A Prequel to Data Mesh

CAT January 16, 2024 4 min read

My personal take on justifying the existence of Data Mesh

A senior stakeholder at one my projects mentioned that they wanted to decentralise their data platform architecture and democratise data across the organisation.

When I heard the words ‘decentralised data architecture’, I was left utterly confused at first! In my then limited experience as a Data Engineer, I had only come across centralised data architectures and they seemed to be working very well. So, I was left wondering what was it that we wanted to solve using a decentralised data architecture? Or were we creating a new problem that did not ever exist in the first place?

Where did I look?

The obvious answer — Data Mesh by Zhamak Dehghani.

A great book that takes you on a journey of an organisation that implements this concept and overcomes some unique challenges. A highly recommended read for those who may be keen to learn more about it.

But in order to justify why this concept came into existence, I thought it’d be great to look back in time and understand the evolution of the data landscape. So here goes my overly-simplified take.

Evolution of the data landscape

1980s — Inception

Relational databases came into existence.
Organizations began to use relational databases for ‘everything’.
Databases were overwhelmed with transactional and analytical workloads.

Result:

Data warehouse was born.

Early 1990s — Scale

Analytical workloads started to get complex.
Data volumes started to grow.
Performance needed improvement.

Result:

The concept of Massively Parallel Processing (MPP) was introduced — data distributed across clusters.

Late 1990s to Early 2000s – Productize

Demand for reporting kept growing.
Architectures became complex.
Business units required data relevant to their analysis.

Result:

Companies started to sell pre-configured data warehouses as products.
The concept of `Data Marts` was introduced.

2004 to 2010 — The elephant enters the room

New wave of applications emerged — Social Media, Software observability, etc.
New data formats emerged — JSON, Avro, Parquet, XML etc.

Result:

Hadoop & NoSQL frameworks emerged.
Data lakes were introduced to store the new data formats.

2010 to 2020 – The Cloud Data Warehouse

Enterprises now wanted quick data analytics without yesterday’s constraints of flexibility, processing power and scale.
Examples include: Amazon Redshift, Google BigQuery, Snowflake, Azure Synapse Analytics, Databricks etc.

Result:

Cloud data warehouse offerings emerged as preferred solutions for relational and semi-structured data.

So what was missing?

If we look at this generic flow of data in an organisation using a centralised data architecture, we realise that there are 3 touch points for the data:

Data Producers
Central Data Team
Data Consumers

Now let’s ask ourselves a few questions to start with:

Who manages the data warehouse?
Which team responds to data requests?
Which team is responsible for ensuring data quality?
Which team is expected to be the SME for data?

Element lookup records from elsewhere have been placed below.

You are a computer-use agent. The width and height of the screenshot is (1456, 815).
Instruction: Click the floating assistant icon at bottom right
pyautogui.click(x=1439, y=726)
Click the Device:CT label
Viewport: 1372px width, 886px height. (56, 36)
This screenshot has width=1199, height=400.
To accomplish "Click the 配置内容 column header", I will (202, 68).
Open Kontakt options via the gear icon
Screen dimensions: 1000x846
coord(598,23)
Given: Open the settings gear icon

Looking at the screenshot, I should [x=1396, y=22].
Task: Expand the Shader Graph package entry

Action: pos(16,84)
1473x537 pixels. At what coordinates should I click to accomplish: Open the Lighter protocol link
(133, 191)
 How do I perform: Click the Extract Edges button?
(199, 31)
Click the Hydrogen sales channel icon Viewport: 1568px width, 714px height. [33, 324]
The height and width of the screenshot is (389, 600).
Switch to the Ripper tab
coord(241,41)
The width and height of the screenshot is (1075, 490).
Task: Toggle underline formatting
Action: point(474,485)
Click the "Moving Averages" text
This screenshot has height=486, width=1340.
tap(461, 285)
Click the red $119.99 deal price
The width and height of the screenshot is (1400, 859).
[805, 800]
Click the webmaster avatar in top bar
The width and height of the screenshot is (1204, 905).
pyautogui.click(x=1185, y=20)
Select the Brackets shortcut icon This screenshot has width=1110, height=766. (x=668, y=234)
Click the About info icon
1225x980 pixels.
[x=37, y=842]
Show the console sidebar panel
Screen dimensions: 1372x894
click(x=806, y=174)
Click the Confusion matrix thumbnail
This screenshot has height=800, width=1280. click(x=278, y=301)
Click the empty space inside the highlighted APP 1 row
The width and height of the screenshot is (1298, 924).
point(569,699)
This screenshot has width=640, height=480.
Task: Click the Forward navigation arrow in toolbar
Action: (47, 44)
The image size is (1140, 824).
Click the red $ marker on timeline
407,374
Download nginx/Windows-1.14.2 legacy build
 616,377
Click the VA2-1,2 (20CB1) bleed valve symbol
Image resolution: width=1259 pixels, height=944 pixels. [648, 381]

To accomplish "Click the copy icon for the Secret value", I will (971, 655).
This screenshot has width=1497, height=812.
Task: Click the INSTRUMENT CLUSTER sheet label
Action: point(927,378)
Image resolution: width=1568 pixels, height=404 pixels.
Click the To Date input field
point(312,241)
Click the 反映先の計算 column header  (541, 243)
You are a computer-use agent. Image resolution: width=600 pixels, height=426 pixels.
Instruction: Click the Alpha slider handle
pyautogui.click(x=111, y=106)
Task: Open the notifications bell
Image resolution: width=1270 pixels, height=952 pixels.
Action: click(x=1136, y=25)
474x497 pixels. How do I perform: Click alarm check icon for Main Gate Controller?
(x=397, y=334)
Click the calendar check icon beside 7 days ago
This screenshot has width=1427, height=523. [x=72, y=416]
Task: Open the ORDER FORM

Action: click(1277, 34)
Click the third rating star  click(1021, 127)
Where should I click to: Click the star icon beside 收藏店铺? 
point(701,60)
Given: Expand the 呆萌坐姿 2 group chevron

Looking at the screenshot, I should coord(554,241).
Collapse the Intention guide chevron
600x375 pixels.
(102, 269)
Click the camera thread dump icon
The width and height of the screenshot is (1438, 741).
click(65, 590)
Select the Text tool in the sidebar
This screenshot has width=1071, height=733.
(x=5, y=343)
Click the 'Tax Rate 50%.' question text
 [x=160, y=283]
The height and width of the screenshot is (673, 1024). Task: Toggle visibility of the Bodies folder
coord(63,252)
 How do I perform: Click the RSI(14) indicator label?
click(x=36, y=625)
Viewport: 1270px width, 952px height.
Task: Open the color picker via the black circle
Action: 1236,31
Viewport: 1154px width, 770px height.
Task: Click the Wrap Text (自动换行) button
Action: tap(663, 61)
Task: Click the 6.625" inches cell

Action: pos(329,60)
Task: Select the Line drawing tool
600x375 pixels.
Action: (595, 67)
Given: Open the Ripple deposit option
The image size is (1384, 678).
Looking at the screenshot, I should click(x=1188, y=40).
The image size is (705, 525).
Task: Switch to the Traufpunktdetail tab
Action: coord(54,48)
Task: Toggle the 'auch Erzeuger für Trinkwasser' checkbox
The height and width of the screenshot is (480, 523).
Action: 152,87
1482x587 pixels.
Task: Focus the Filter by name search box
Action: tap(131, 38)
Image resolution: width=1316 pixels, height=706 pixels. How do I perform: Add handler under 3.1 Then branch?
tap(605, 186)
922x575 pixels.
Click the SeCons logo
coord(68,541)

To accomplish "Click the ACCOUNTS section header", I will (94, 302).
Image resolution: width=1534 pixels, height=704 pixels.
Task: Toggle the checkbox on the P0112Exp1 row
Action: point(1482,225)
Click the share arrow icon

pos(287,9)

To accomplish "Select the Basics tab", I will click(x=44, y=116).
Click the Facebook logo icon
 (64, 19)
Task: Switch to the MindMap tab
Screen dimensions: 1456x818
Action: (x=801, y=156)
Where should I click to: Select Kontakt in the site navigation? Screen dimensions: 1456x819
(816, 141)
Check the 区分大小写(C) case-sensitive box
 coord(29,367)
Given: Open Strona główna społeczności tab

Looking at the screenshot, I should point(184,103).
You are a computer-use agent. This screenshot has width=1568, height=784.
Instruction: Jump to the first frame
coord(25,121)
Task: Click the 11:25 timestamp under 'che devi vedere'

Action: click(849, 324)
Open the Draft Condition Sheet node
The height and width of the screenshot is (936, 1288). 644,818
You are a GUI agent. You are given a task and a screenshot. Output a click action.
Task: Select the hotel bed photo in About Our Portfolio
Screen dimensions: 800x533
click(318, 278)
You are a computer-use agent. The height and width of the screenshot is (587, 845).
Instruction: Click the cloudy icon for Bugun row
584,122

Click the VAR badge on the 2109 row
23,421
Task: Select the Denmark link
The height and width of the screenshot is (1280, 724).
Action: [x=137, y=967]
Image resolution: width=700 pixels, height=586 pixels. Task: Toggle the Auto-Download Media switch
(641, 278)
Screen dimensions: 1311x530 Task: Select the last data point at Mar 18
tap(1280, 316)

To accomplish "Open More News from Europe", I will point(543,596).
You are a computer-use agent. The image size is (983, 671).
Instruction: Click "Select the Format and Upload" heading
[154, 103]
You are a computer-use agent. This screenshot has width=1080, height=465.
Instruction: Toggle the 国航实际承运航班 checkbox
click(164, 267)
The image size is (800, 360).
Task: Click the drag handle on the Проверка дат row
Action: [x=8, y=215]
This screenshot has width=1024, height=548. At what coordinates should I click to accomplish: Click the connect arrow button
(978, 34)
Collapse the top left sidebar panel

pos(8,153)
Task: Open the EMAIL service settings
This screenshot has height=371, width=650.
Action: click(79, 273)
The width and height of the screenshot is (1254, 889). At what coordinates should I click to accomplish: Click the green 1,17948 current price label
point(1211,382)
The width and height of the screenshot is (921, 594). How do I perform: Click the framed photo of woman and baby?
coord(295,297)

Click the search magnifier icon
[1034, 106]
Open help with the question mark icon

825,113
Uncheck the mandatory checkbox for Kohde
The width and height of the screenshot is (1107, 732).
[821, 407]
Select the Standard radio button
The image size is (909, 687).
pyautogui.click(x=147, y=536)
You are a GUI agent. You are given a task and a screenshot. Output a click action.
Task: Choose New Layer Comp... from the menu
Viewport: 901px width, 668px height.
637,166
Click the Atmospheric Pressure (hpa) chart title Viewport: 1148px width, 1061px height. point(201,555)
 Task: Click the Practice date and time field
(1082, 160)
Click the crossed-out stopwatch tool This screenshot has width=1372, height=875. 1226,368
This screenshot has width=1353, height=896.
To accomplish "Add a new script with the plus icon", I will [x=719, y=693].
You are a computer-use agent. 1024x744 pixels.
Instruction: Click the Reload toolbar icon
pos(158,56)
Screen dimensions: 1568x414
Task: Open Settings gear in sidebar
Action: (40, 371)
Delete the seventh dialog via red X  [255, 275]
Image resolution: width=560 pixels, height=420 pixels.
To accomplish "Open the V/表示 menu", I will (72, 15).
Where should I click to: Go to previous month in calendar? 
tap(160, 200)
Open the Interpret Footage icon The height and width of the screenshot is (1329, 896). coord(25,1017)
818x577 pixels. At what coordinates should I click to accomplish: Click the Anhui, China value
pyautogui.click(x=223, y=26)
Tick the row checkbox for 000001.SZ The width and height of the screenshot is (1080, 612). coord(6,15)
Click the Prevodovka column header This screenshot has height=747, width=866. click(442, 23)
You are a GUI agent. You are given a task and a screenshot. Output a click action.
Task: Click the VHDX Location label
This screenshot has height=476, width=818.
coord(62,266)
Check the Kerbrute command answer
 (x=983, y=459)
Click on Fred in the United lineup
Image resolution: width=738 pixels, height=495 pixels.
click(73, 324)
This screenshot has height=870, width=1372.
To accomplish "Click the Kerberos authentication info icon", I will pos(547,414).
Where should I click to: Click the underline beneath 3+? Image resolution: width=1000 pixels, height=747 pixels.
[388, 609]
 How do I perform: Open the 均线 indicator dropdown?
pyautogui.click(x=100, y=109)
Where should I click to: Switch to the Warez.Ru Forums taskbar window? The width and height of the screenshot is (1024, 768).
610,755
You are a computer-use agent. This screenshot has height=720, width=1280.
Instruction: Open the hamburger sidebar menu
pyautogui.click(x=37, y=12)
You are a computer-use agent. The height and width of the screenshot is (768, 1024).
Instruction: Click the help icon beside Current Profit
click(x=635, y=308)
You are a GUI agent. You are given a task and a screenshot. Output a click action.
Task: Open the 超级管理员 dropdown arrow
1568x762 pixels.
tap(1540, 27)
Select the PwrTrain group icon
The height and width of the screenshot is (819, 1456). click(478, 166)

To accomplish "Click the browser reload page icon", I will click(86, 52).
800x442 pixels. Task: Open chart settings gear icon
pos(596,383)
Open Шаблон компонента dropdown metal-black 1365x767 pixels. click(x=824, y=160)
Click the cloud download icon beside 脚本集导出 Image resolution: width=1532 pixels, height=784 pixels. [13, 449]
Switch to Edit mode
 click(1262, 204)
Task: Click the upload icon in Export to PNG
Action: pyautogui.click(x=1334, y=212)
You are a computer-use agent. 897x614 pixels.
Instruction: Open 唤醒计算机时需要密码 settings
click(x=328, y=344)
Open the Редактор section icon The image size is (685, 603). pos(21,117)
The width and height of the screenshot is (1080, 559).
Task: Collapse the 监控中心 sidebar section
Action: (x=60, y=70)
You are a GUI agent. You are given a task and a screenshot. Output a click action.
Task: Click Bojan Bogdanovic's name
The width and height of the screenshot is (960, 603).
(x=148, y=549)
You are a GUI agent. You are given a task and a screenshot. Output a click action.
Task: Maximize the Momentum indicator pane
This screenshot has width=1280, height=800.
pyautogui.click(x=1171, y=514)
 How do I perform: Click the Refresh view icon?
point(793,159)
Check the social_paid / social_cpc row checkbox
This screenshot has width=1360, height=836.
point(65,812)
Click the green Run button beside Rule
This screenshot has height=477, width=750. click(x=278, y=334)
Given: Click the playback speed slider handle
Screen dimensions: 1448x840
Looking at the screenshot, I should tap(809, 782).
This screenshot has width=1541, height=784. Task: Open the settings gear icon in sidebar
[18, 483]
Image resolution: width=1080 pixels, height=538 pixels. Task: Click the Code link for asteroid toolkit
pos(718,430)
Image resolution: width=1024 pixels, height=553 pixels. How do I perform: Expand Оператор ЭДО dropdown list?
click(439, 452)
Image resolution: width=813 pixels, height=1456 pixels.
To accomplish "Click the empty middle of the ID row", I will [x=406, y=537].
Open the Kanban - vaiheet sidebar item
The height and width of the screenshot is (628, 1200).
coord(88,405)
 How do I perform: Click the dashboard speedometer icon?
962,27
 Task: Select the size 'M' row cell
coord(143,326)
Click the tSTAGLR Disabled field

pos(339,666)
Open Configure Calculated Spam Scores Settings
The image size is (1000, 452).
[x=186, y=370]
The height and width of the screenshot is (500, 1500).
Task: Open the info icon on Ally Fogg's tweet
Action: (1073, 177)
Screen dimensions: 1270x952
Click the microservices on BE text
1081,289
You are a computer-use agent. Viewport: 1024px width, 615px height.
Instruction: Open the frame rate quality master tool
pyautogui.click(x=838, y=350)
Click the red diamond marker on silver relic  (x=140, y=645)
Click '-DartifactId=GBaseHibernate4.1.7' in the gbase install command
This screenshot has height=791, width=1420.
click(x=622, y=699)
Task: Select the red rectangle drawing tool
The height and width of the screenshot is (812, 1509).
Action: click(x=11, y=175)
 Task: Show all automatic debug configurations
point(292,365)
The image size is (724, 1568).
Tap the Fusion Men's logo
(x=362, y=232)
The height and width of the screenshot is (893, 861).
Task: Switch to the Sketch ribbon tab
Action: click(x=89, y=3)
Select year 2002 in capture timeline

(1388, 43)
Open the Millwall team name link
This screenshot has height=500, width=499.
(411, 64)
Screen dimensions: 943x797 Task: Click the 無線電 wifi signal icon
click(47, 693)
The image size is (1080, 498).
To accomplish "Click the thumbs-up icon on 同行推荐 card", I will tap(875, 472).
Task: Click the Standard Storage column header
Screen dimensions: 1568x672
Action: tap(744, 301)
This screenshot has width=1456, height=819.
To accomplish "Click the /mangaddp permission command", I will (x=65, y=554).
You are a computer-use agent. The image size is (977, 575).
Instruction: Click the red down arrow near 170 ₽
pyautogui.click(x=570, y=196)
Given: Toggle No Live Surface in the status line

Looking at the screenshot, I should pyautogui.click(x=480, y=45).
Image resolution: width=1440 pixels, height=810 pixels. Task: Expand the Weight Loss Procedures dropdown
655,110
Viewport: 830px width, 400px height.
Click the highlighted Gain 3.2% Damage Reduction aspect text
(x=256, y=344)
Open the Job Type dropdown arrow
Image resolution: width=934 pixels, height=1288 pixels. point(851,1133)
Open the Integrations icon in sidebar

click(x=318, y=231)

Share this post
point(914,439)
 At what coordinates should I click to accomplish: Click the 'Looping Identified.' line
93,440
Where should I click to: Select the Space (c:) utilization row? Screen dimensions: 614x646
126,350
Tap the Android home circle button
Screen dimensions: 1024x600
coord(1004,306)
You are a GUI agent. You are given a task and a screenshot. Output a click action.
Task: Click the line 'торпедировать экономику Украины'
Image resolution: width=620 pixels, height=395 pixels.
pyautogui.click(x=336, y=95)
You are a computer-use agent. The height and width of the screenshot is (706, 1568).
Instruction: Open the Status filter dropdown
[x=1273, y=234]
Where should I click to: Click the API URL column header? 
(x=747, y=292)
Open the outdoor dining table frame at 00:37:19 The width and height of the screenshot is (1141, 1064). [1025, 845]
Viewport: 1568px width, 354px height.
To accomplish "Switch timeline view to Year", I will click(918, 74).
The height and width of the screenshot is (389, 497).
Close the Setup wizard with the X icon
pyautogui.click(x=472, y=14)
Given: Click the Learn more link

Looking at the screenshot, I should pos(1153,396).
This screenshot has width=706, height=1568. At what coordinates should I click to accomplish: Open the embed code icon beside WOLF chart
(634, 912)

When I asked these questions to a bunch of people, I got one common answer across all questions (in combination with others)— option B, Central Data Team.

So we can infer that the central data team needs to:

Manage data warehouse
Serve data requests
Ensure data quality
Be SMEs for the data in the data warehouse

And the list goes on.

So what was missing?

As an enterprise continues to grow, the central data team tends to become the bottleneck in gaining actionable insights from data.

Central data teams end up having high knowledge burden and an ever increasing pressure of delivery.

This builds my case to justify the existence of the decentralised data architecture popularly known as the Data Mesh.

Data Mesh is a type of analytical architecture but most importantly an operating model that shifts the ownership of analytical data to teams that most intimately know and own the data — the data producers and consumers.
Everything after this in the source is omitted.